I did not care if it was rude or not. I was delighted to see it, so I said so plainly. What is more, I tore off towards it as hard as I could. My rush was so unexpected that I was clean away before he knew it. All the same he reached the lake as soon as I did. He could run, just as he could do everything else. The ice looked splendid, smooth as a sheet of glass. All about were the pines with their frosted branches. They seemed to stand in rows, so that they looked like the pillars in the aisles of some great cathedral. And then pine-trees always are so solemn and so still.

"Give me my skates, please. I want to get them on at once. Doesn't the ice look too lovely for anything?

"It's not a question of what it looks like, but of what it will bear." He stepped on to the edge. It gave an ominous crack. I daresay, if he had waited, long enough, it would have given way beneath him. But he did not. He hopped back on to the solid ground. "You see!"

"Excuse me, but that is exactly what I do not do. Here it is under the shadow of the trees. Besides, the water is so shallow that it is practically cat's ice. I'm sure it's all right a little further round and in the middle. It's often cracky near the edge."

"I am sure it is not safe anywhere."

"Will you please give me my skates, Mr Sanford?"

He looked at me. So as to let him see that I had no intention of being cowed, I looked back at him.

"I hope that, this once, you will be advised. I assure you it is unsafe."

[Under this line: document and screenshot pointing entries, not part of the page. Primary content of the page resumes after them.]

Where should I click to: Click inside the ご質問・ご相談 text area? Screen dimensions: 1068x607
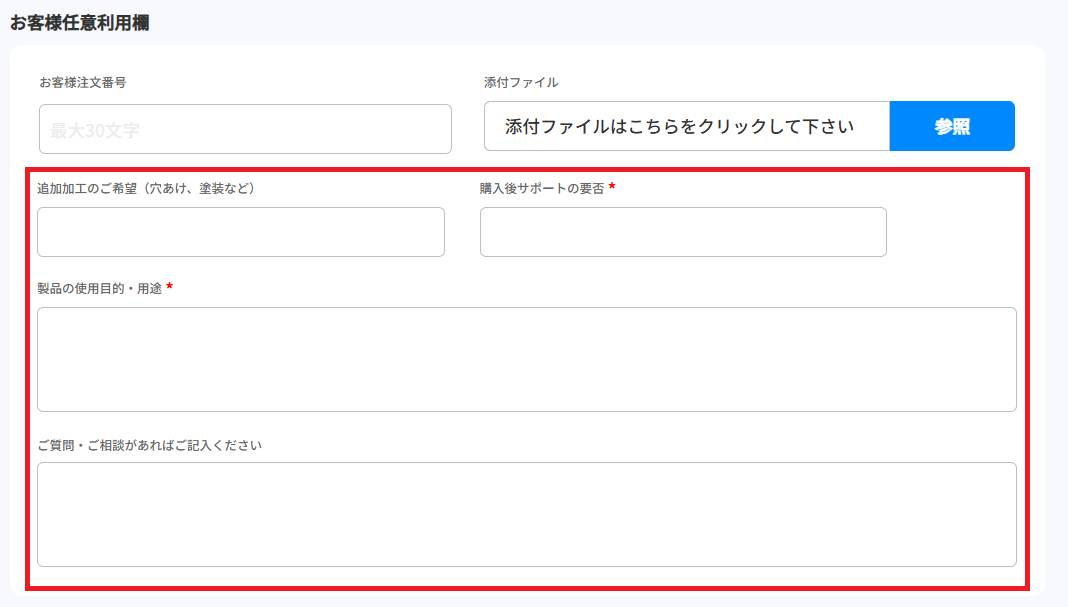[526, 514]
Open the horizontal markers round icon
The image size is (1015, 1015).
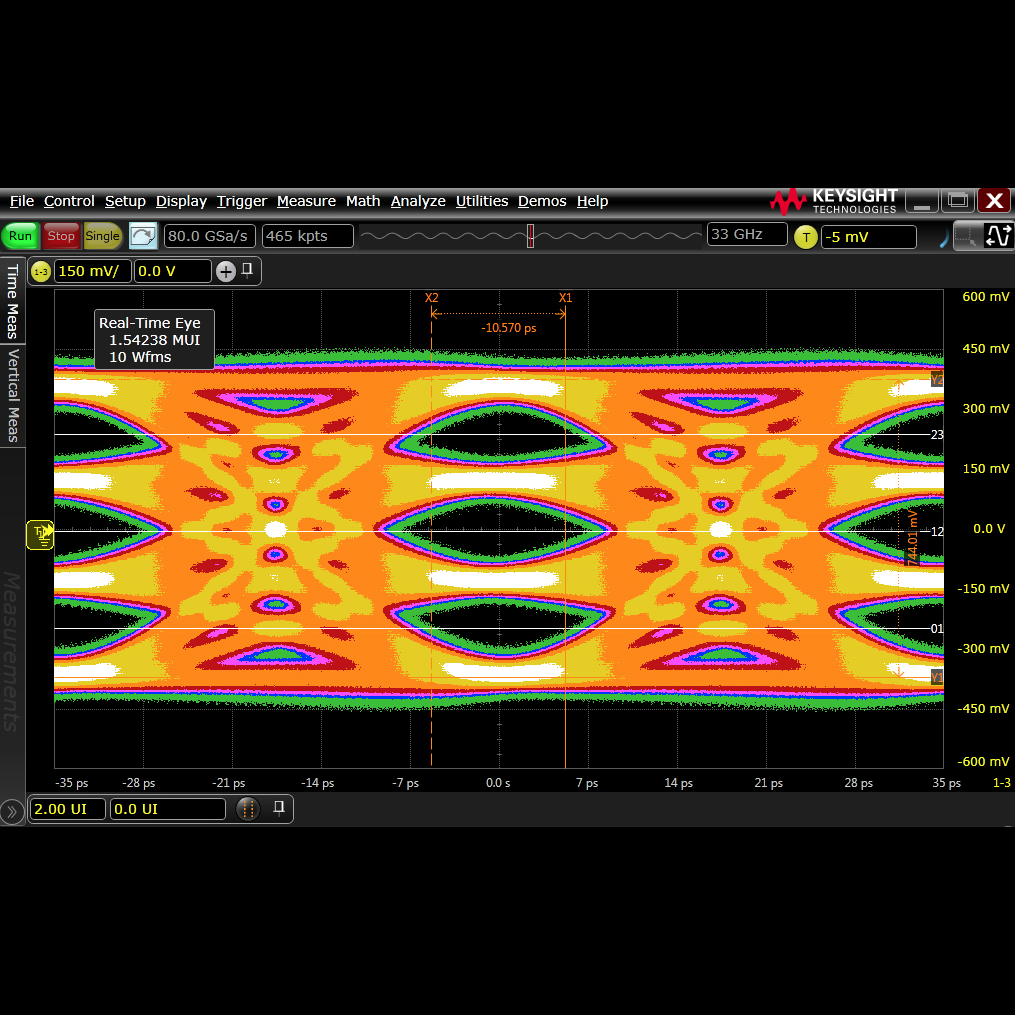point(247,809)
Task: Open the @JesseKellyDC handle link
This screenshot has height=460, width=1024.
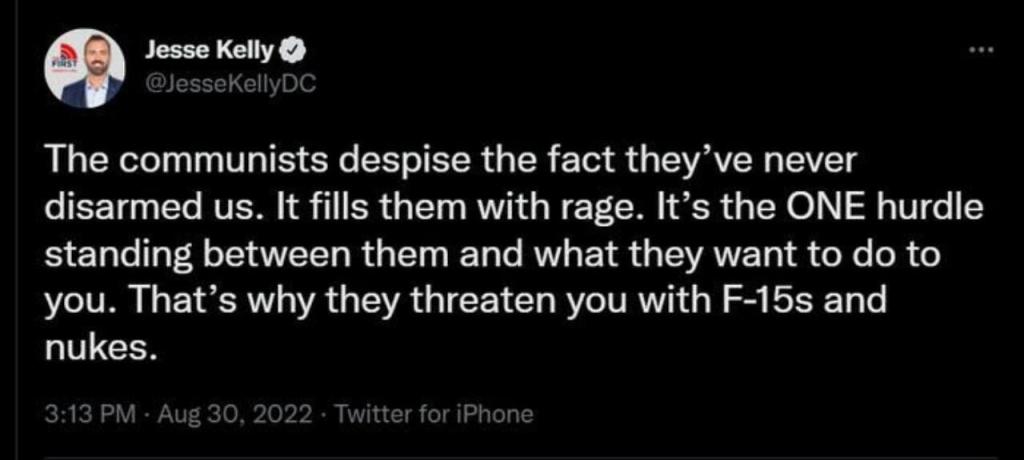Action: 230,84
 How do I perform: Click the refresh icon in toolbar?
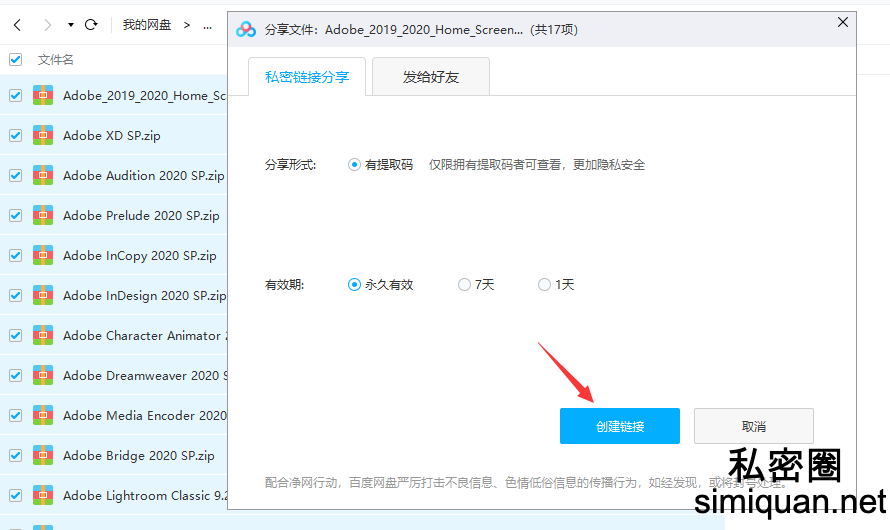(91, 24)
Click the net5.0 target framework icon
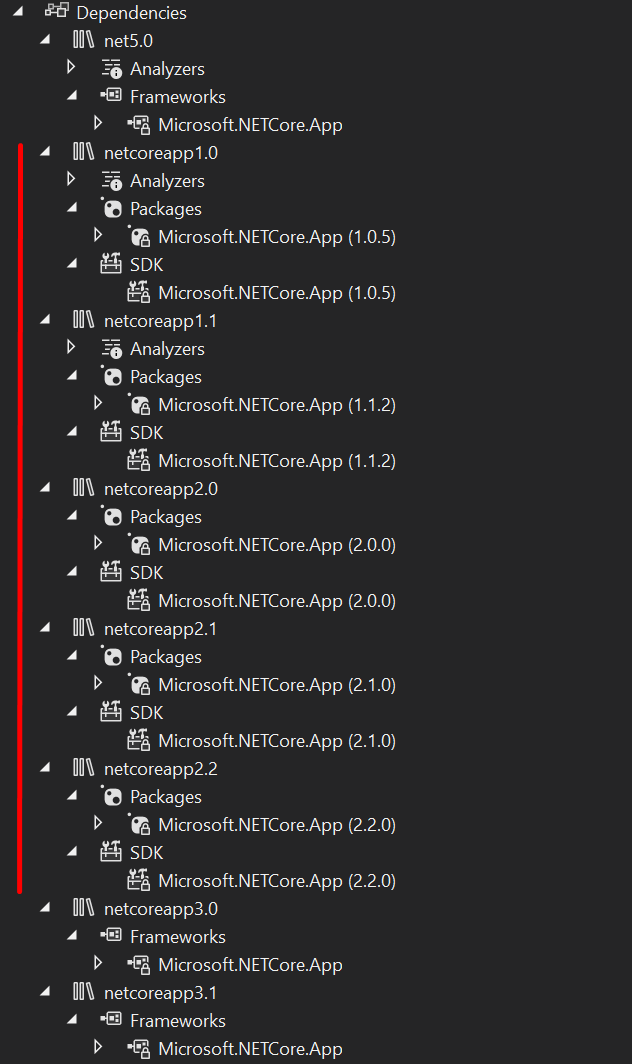 tap(85, 40)
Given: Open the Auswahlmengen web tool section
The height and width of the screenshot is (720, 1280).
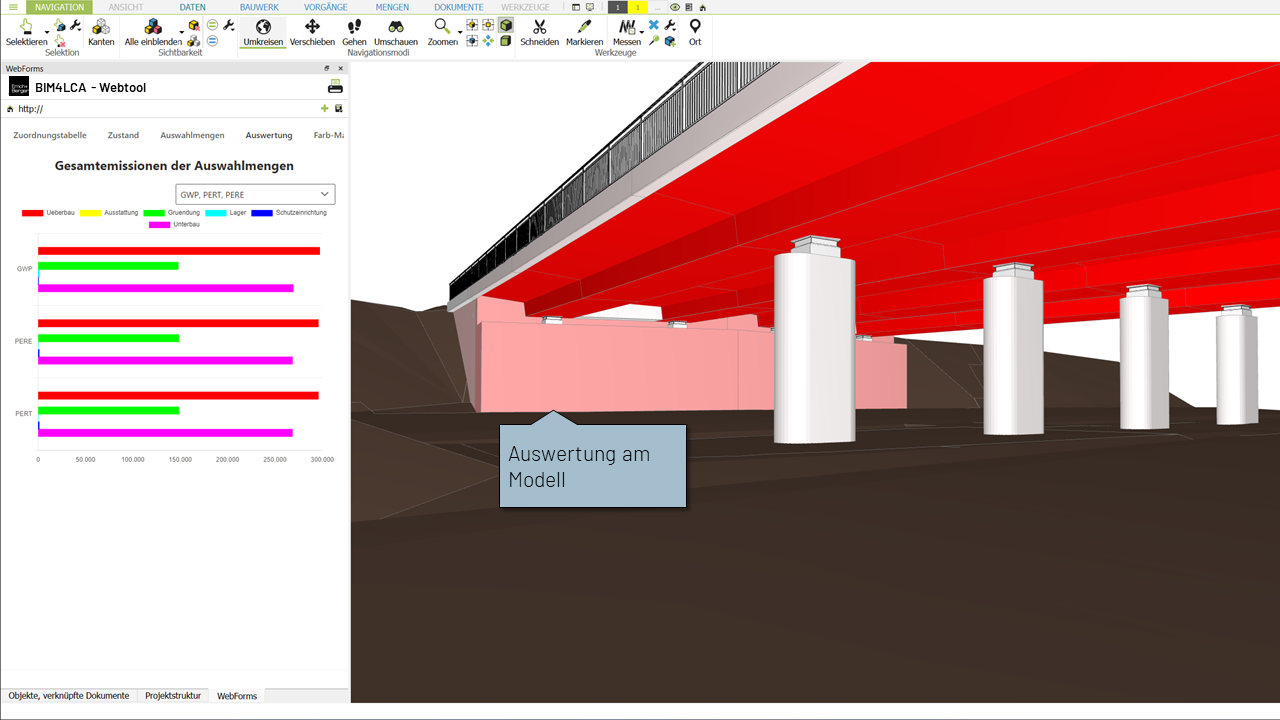Looking at the screenshot, I should coord(192,135).
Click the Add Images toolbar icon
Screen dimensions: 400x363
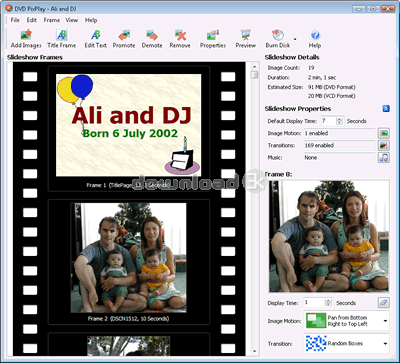click(x=26, y=39)
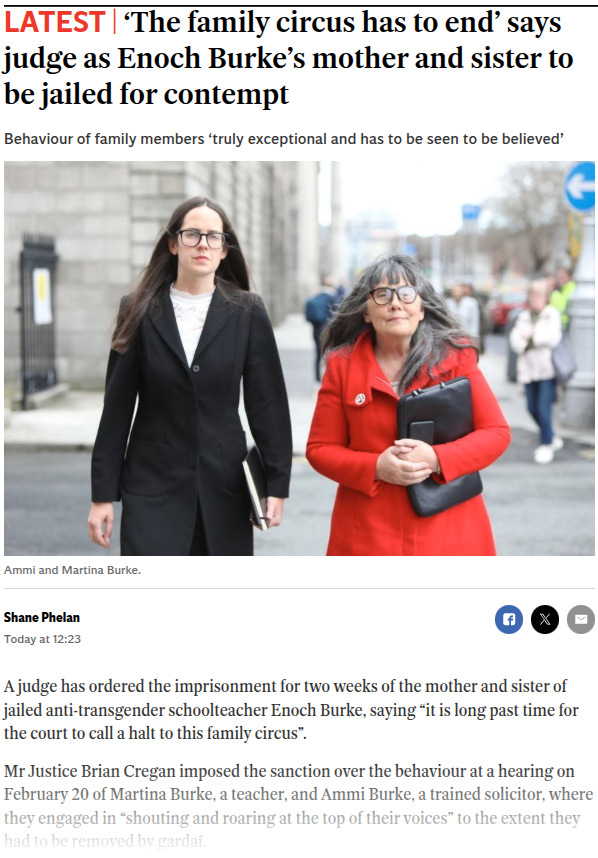Open author Shane Phelan's profile
The width and height of the screenshot is (598, 858).
(42, 617)
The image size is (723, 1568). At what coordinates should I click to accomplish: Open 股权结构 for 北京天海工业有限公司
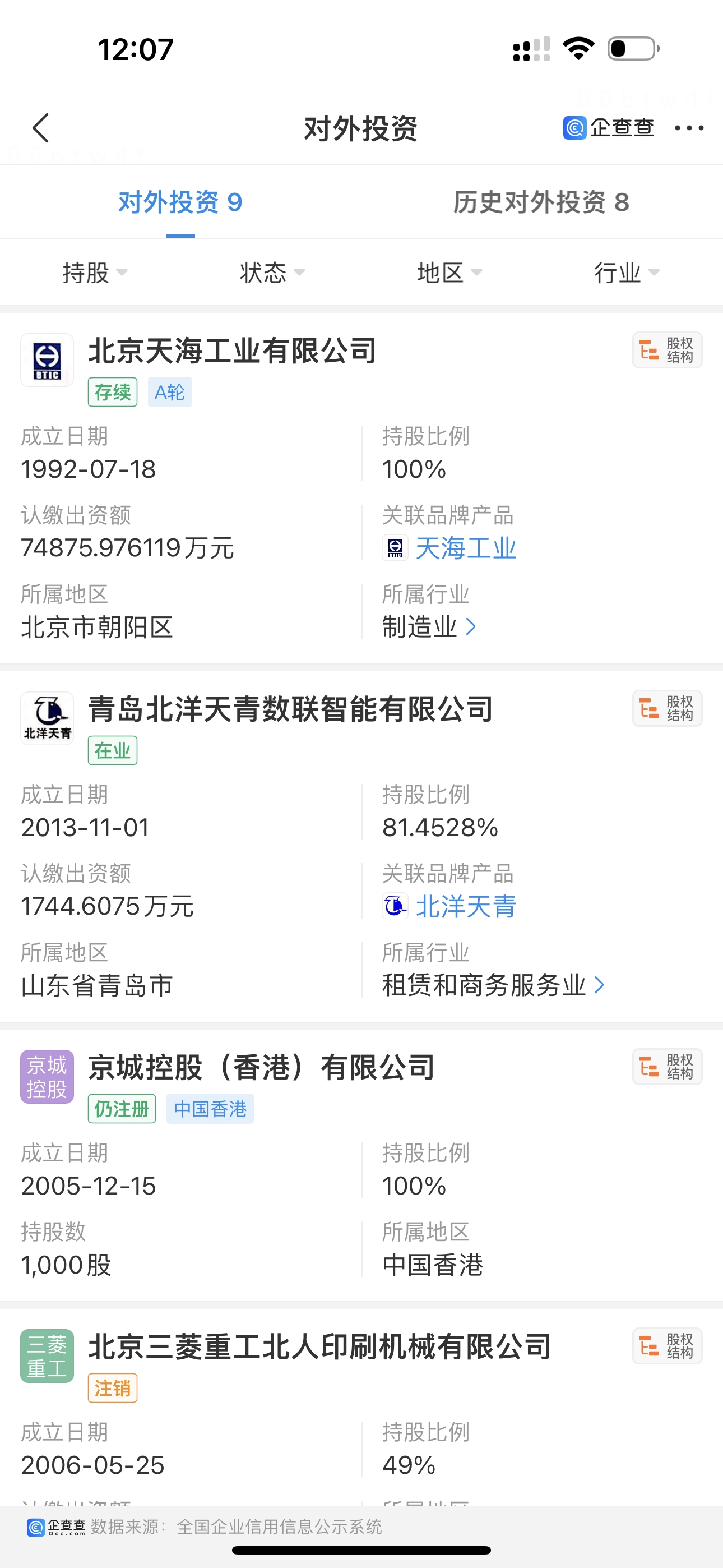point(667,350)
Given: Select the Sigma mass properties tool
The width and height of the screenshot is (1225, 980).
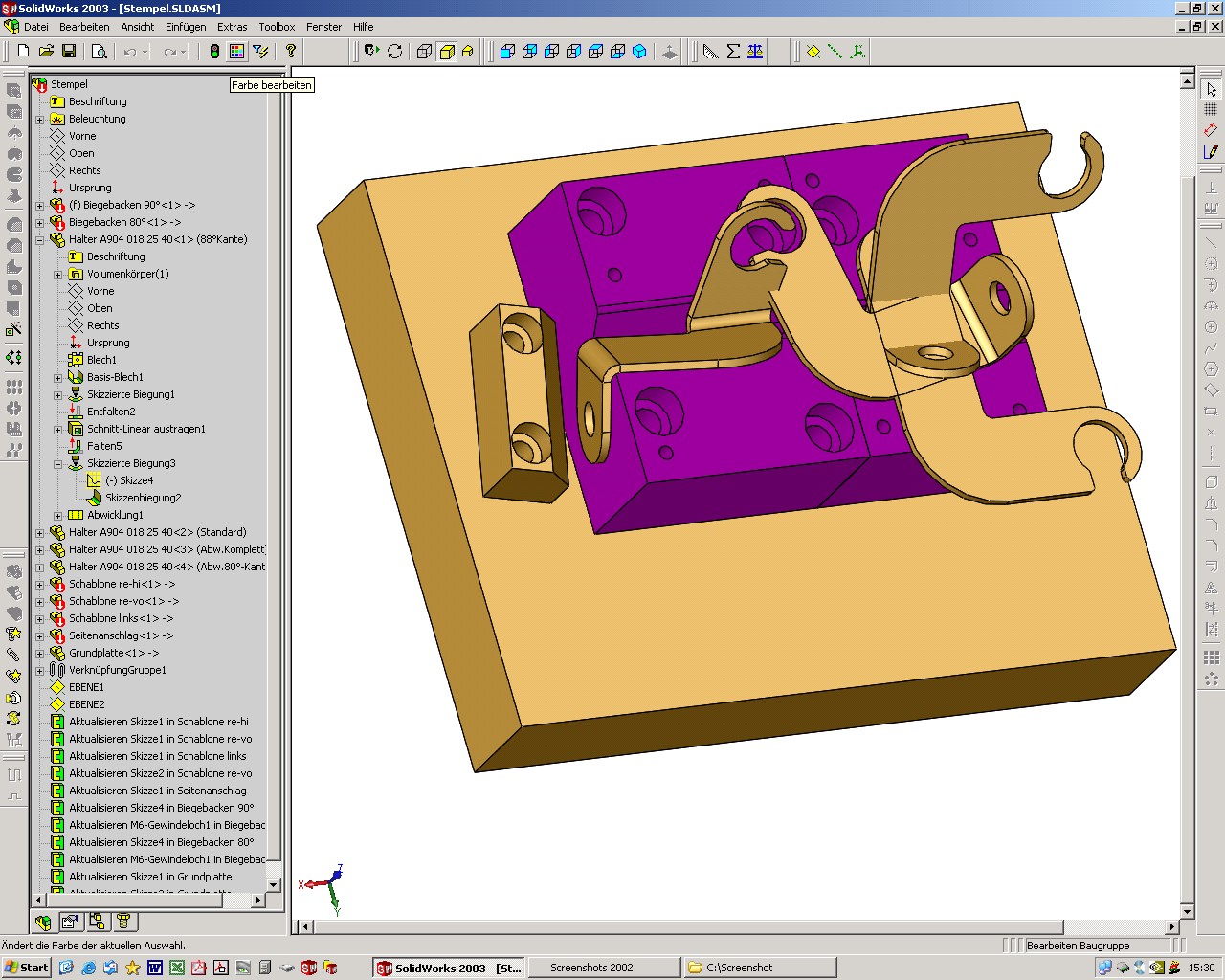Looking at the screenshot, I should click(733, 52).
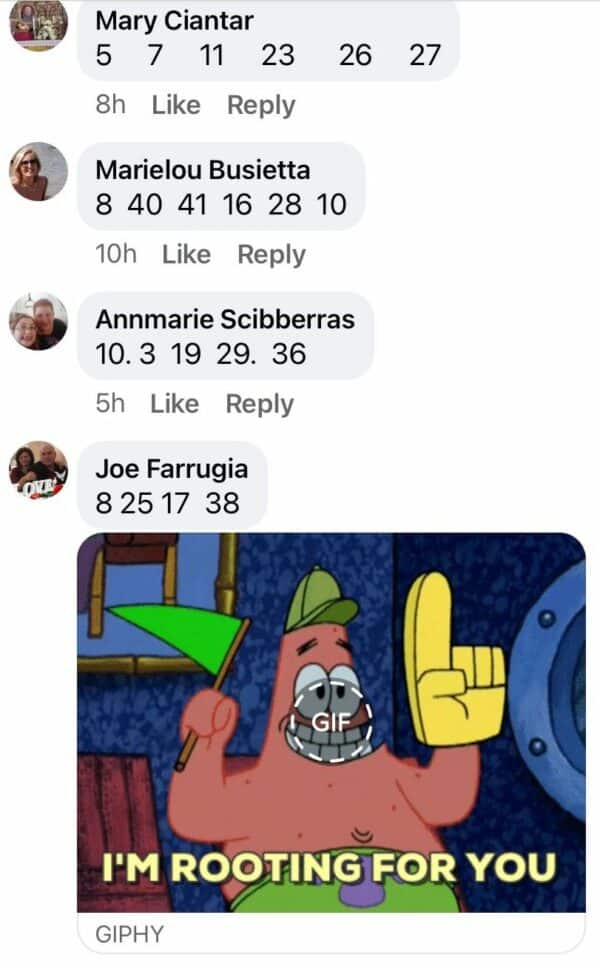Open Marielou Busietta's profile picture

pos(38,171)
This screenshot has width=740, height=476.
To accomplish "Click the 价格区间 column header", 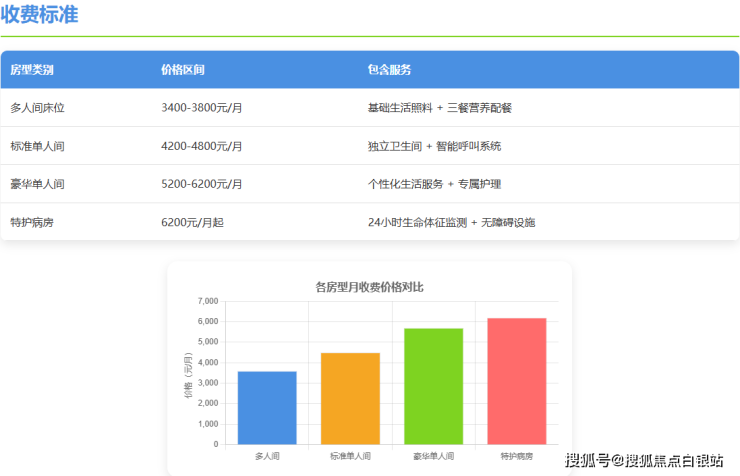I will (x=183, y=70).
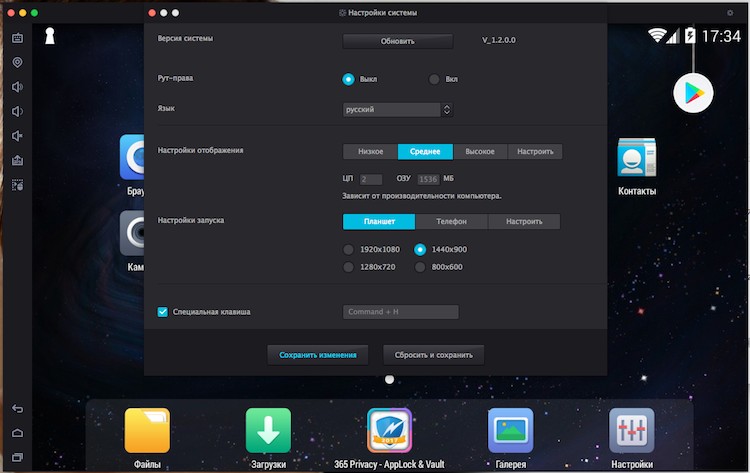
Task: Click the Обновить update button
Action: click(397, 41)
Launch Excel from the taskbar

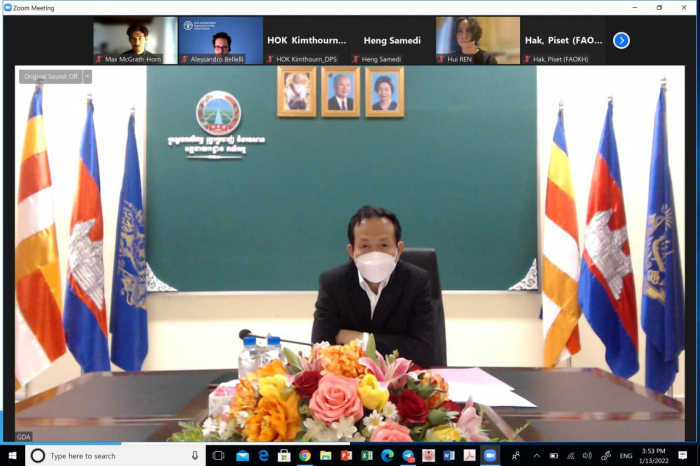[366, 456]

"Please give me my skates."

He laughed, in that queer way he had of laughing at unexpected moments, when there certainly seemed nothing to laugh at.

"Good. Then it is decided. We will both go skating."

"Both? It is not necessary that we should do anything of the kind. I wish you would let me do as I like, without criticism. Who appointed you to have authority over me? Who suggested that because I choose to do a thing you should do it too? I prefer not to have you attached to my apron-strings. Give me my skates. You can go home. I would rather you did."

"If you skate, I skate also."

"As you please, if you can get over your timidity. There is room on the lake for two. If you will choose one end I will have the other."